ASB yn Esbonio
Estimates of foodborne Infectious Intestinal Disease (IID) are needed due to under-reporting of cases as not everyone who gets ill will seek medical help. Those who do will not always get a confirmed diagnosis. These estimates are produced to inform within-country food policy and prioritisation of resources.
The FSA uses estimates of foodborne IID based on research undertaken by two previous studies: The second study of infectious intestinal disease in the community (IID2 Study) and Extension to the IID2 study: identifying the proportion of foodborne disease in the UK (IID2 extension).
This new study reviews the estimation approaches used in different countries. It examines the pros and cons of each and assesses whether the estimates obtained from these different estimates can be fairly compared. The benefit of this is to both inform how the FSA estimates UK cases in the future and to highlight any issues when estimates from different studies are compared.

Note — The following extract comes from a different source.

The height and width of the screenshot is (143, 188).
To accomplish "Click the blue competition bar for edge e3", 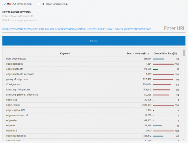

Literature searches were performed in three databases (Ovid Medline, Scopus and Web of Science) and grey literature, spanning the years 1990 to 2018. For study eligibility, the indicator was the burden and estimation of foodborne IID in each country. The outcome was the incidence and prevalence of IID measured using population level surveys. The studies were reviewed independently by two reviewers to ensure that they conformed to the inclusion and exclusion criteria. Data were extracted and grouped into three subgroups based on study design (cross-sectional, cohort and surveillance pyramid). Meta-analyses were conducted on cross-sectional and surveillance pyramid studies.
The review found:
- Studies used to estimate Infectious Intestinal Disease (IID) and Foodborne Disease (FBD) fall within three main categories: retrospective cross-sectional studies, prospective cohort studies and surveillance pyramid studies. The range of study methodologies vary among and within countries. This makes any comparison and interpretation of differences challenging.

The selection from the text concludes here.